By Rachel Koning Beals
New restrictions favoring U.S. manufacturing mean that only certain EV makes and models qualify for the up to $7,500 tax credit. Others can earn partial credit.
The Biden administration, pushing for more U.S. manufacturing, has issued its updated list of all-electric and gas-electric hybrid vehicles that qualify for the full $7,500 tax credit, and those that can earn at least a partial sweetener for buyers.
With the update, at least 17 models are now eligible for a full or partial tax credit, based on new thresholds that require a certain percentage of the battery parts and the minerals used in those batteries to come from North America, meaning the U.S., or a country with select trade agreements with the U.S.
It's best to look at the complete list to see which versions of a particular model will qualify. See the full list.

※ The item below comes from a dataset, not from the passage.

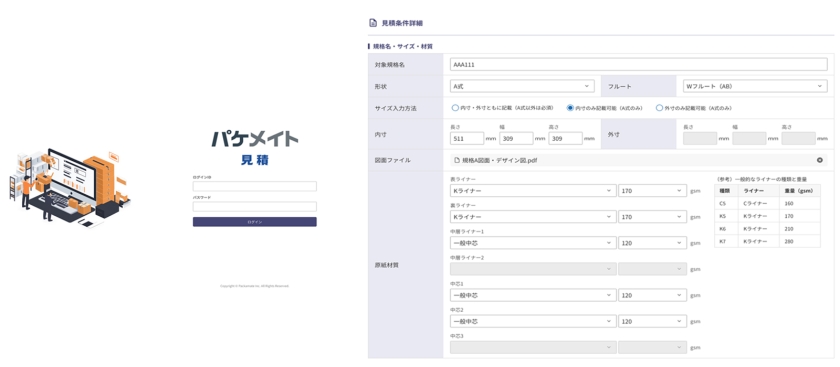Open the 裏ライナー weight dropdown showing 170
This screenshot has width=840, height=367.
point(652,217)
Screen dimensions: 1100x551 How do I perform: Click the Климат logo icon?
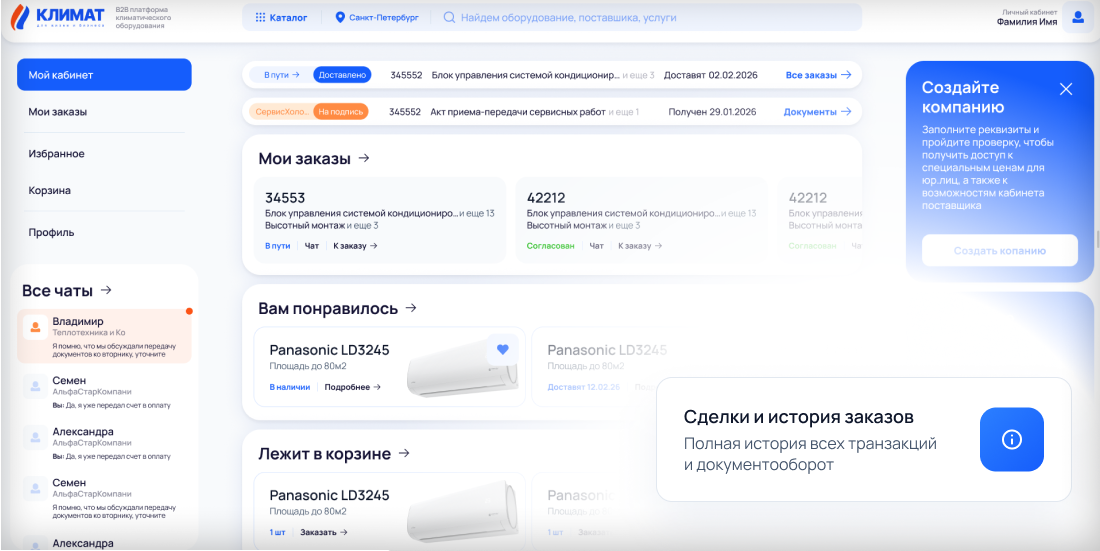point(21,17)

The total is down from more than two dozen electric and plug-in models previously eligible for a U.S. tax break, which were first introduced about 10 years ago.

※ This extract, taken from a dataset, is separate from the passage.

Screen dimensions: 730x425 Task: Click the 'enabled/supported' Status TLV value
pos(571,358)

Qualified vehicles purchased before 2023 may be eligible for a similar tax credit of up to $7,500.
The government site also advises on tax incentives for used vehicles and leased vehicles.
For buyers to claim the full $7,500 tax credit, a percentage of the pre-determined battery parts must be made in North America and a percentage of critical minerals sourced in the U.S. or from certain trade-friendly countries. A partial $3,750 credit is available for meeting one of these two battery-sourcing requirements.
Not a single electric model from a foreign brand is eligible for the subsidy as revised. And EVs from startups, such as passenger- and commercial-truck maker Rivian Automotive Inc.(RIVN) and luxury brand Lucid Group Inc.(LCID), also missed making the list. That's largely because their vehicles are too expensive for the price contingencies that inform which autos qualify. Income levels of buyers are also a consideration.
Still, the new rules make for certain immediate winners over others.
Nearly all of GM's new EV models are eligible for the full $7,500 tax credit. Six Ford electric and plug-in hybrid models also qualify for a partial or full tax credit, including the Mustang Mach-E and F-150 Lightning.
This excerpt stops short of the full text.